◆ What is asked ◆
Rewrite the rows below with "dropdown" replaced by "drop-down list" and every other word kept the same. Omit the pictures from your output.

[Rows about locating elements on screens]
## Begin
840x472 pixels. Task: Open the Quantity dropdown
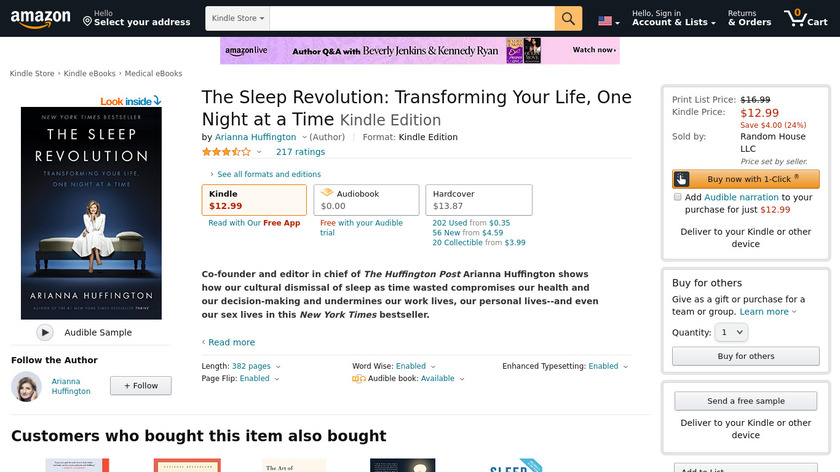(x=732, y=332)
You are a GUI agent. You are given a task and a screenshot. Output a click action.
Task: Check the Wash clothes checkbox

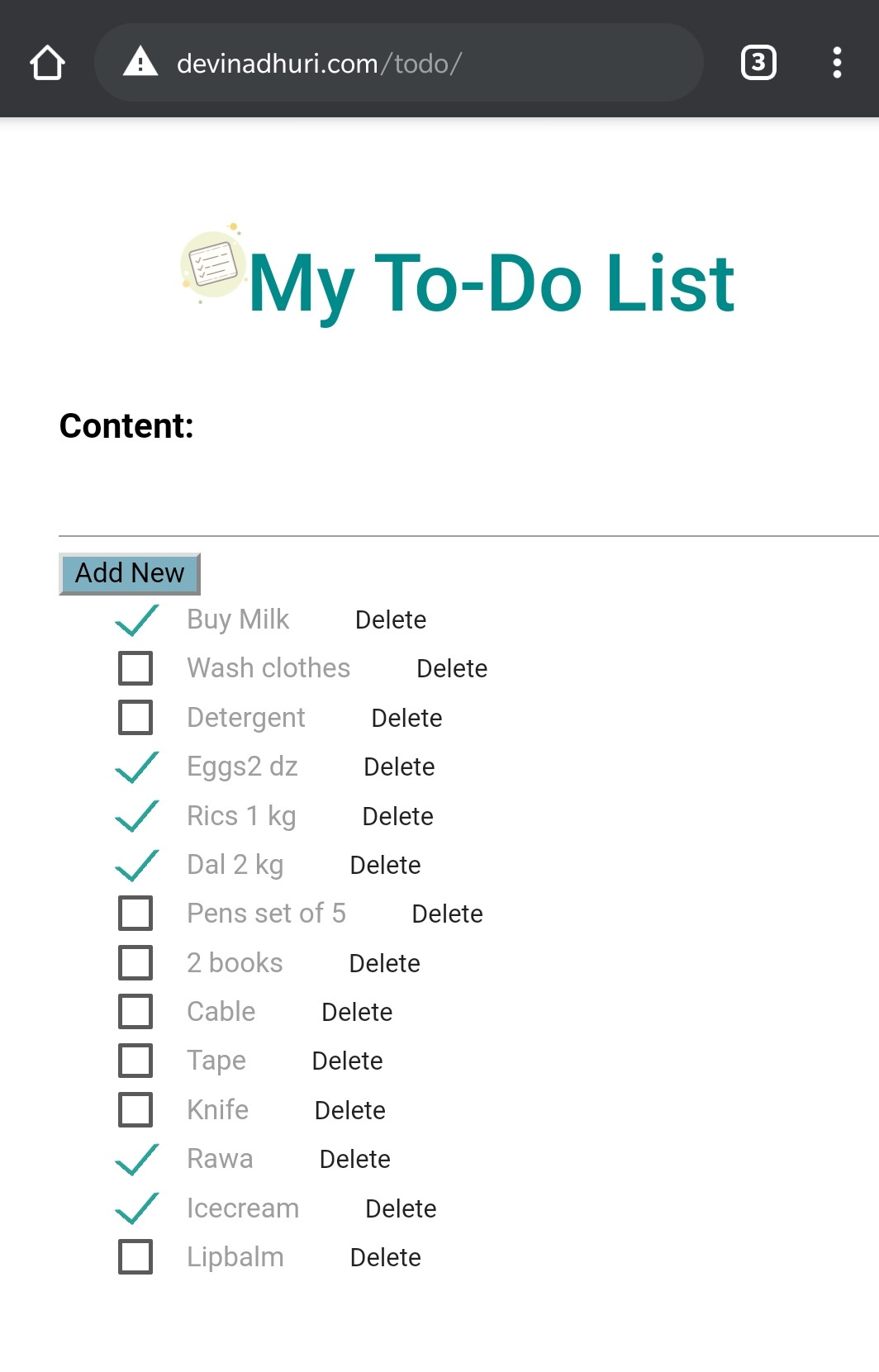coord(135,668)
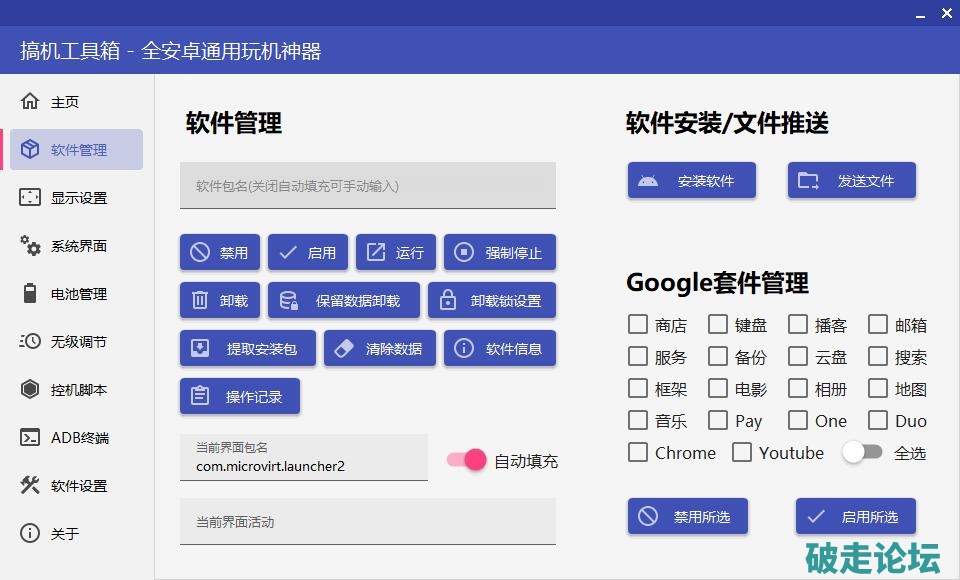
## End
◆ Exercise solution ◆
840x472 pixels. Task: Open the Quantity drop-down list
(x=732, y=332)
You are a GUI agent. You are given a task and a screenshot. Output a click action.
Task: Check the Wash clothes checkbox

coord(135,668)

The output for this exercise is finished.